Publishing in Nature, we reported the discovery of a relationship between the mass of rocky planets from the inner solar system and their calcium isotope composition. This observation provides empirical evidence supporting a new planet formation paradigm known as chondrule accretion, which requires that accretion of the rocky planets occurred within the 5 Myr lifetime of the solar disk. These results have transformed our understanding of planet formation processes and timescales. This work was highlighted in a News and Views.
The most abundant constituent of primitive meteorites are chondrules, i.e. mm-sized solids that were free-floating in the protoplanetary disk and fuelled the growth of planets. The current paradigm is that these objects formed 2-3 Myr after the birth of our Sun.
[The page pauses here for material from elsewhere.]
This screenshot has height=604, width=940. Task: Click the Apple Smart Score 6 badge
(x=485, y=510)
Reporting in Science Advances, we defined an absolute and assumption-free chronology of chondrules, showing that their primary production was restricted to the first million years after the formation of the Sun and that these existing chondrules were recycled for the lifetime of the protoplanetary disk. This abundance of chondrules at earliest times provides the material required to drive the rapid formation of planets.
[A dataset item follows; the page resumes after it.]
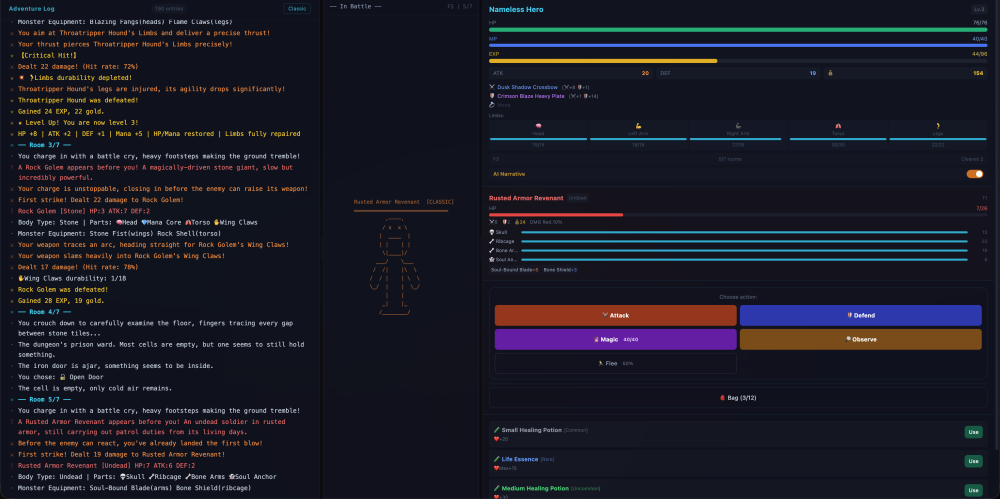Use the Life Essence item
Viewport: 1000px width, 499px height.
[972, 461]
The most pristine objects in our solar system are comets, which preserve a record of the original material that assembled to form planets, including prebiotic molecules. Reporting in PNAS, we show that a class of chondrites, the metal-rich carbonaceous chondrites, have compositions requiring their formation in the outermost solar system where cometary objects exist. Thus, these meteorites provide a direct window into the origin of the solar system, including the building block of life on Earth.
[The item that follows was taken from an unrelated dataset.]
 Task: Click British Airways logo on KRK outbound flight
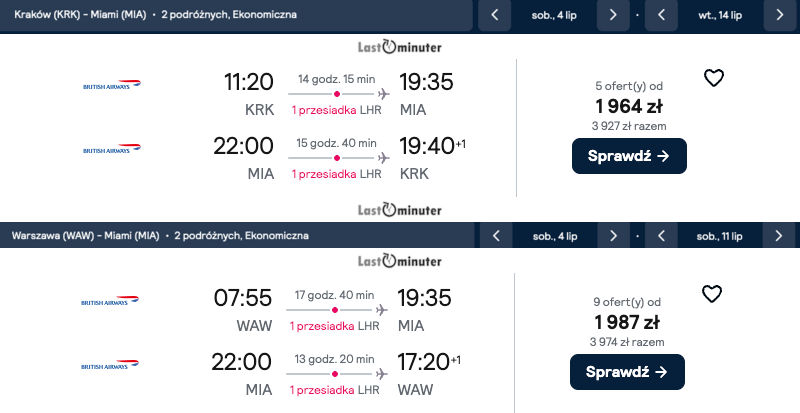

The abundance of metals (metallicity) in stars provides a fossil record of the chemical composition of the initial protoplanetary disk. Reporting in Nature, we show that exoplanets can be categorized into three populations defined by distinct host star metallicities, including a new class of planets that we dubbed gasdwarfs. This recognizes for the first time that disk metallicity determines the structure of planetary systems.